Exercise materials:

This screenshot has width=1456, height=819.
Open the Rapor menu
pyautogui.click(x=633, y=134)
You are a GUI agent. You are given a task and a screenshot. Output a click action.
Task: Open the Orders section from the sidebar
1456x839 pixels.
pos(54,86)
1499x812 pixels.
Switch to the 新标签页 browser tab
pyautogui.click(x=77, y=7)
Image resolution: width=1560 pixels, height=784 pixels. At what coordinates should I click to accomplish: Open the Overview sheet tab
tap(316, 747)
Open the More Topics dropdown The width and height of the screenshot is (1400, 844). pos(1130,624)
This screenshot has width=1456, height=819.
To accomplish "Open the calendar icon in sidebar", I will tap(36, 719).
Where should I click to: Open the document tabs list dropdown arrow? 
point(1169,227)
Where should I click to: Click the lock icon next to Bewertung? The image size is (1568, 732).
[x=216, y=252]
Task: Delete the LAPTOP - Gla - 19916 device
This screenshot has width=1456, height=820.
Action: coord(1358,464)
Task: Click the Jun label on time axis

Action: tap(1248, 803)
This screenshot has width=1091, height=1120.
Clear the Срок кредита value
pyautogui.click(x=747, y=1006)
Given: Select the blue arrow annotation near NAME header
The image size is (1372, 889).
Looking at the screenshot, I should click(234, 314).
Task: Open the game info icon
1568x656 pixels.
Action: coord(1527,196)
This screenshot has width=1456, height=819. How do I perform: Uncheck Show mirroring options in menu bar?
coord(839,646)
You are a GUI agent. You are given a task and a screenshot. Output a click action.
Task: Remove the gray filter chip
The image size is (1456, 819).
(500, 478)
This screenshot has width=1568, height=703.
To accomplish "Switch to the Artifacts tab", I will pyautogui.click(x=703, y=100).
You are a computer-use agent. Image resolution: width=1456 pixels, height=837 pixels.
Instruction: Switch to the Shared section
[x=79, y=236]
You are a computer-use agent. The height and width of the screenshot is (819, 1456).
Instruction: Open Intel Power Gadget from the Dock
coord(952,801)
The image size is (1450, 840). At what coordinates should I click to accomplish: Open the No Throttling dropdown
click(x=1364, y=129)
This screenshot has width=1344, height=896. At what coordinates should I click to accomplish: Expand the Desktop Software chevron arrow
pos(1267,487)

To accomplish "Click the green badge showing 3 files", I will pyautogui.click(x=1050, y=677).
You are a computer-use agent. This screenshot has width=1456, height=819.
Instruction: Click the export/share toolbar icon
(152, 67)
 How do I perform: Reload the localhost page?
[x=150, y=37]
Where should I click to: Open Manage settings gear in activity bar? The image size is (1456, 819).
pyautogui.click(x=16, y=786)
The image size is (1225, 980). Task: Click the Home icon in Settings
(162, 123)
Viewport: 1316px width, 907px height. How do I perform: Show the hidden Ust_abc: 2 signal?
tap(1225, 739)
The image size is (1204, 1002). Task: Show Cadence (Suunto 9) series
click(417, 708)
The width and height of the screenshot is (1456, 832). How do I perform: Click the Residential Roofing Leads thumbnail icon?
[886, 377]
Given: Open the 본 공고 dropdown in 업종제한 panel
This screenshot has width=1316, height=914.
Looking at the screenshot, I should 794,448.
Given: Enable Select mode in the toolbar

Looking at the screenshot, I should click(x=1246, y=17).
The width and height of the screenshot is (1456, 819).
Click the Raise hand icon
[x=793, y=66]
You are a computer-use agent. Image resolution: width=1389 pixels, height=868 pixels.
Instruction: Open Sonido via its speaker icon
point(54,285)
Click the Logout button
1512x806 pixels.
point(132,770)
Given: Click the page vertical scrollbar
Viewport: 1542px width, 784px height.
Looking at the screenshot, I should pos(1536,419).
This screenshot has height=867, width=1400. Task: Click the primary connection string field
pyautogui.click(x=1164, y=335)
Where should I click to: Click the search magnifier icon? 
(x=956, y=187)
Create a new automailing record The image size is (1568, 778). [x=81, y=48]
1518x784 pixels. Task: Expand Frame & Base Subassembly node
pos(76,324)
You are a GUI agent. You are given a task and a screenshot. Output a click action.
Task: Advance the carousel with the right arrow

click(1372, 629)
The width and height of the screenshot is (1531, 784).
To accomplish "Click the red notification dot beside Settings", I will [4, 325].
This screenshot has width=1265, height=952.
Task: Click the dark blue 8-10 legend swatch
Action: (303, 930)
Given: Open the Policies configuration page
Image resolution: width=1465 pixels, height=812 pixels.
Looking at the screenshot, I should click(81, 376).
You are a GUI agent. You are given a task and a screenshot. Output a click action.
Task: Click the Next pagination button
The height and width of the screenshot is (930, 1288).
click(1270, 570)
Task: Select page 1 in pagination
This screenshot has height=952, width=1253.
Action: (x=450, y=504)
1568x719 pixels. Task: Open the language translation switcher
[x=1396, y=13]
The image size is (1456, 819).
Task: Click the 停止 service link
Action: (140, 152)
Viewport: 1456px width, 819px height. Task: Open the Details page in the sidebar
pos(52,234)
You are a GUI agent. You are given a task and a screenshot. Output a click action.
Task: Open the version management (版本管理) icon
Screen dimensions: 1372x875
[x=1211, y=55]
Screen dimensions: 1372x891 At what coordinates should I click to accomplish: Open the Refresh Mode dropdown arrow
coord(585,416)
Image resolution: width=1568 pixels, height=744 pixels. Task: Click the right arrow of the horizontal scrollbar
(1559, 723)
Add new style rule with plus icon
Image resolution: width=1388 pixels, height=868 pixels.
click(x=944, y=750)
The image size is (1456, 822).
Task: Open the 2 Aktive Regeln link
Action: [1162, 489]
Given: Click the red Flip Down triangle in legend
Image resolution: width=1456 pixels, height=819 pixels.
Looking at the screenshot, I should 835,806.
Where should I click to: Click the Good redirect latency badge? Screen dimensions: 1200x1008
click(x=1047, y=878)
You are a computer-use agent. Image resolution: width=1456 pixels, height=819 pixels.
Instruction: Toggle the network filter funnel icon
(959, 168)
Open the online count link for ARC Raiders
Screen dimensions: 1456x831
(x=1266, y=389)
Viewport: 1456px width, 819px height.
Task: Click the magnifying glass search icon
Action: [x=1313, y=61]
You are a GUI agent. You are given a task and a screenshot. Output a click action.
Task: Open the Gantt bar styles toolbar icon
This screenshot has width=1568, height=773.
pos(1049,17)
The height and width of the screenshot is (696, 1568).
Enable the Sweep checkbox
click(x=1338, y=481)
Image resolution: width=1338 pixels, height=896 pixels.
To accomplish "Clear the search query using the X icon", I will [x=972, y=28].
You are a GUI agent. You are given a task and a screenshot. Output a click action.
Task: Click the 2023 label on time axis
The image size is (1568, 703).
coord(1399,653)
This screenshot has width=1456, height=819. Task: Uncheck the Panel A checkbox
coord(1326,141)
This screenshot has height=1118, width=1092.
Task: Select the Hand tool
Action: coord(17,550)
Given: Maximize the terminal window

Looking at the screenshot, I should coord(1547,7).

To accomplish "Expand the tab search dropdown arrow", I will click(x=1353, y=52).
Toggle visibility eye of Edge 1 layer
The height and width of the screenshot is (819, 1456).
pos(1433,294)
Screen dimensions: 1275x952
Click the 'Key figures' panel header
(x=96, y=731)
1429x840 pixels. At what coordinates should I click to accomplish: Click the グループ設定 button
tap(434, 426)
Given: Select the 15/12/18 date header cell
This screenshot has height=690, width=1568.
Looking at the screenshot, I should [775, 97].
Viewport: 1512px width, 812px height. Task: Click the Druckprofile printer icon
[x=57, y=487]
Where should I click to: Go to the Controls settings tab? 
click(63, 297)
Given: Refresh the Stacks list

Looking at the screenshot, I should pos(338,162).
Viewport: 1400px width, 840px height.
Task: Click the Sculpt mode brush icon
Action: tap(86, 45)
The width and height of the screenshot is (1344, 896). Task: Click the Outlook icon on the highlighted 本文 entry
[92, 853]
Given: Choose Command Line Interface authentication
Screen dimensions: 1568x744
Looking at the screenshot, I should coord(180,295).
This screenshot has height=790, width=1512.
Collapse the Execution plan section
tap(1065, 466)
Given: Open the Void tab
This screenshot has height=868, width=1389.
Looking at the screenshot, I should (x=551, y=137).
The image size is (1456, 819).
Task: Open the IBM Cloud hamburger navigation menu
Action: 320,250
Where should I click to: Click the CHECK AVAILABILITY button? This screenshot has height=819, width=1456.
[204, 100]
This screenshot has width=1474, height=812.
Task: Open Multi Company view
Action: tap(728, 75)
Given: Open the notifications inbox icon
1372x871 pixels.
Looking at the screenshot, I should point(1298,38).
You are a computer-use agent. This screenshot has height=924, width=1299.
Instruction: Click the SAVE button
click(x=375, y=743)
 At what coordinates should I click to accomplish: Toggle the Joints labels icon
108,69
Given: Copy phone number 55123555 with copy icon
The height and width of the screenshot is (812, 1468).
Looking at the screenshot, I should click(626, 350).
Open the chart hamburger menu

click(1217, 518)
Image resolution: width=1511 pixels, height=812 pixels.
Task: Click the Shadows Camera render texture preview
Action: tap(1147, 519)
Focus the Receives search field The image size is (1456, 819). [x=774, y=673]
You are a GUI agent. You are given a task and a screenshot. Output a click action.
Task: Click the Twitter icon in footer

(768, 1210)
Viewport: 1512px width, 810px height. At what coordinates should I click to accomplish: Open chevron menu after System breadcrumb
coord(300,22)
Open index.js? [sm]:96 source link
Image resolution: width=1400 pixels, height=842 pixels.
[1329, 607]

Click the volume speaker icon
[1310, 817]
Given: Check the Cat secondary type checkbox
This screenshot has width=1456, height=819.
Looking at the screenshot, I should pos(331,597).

What you need to do: A bare number is the whole answer: how many lines in the listing hold the string "computer".

The answer: 6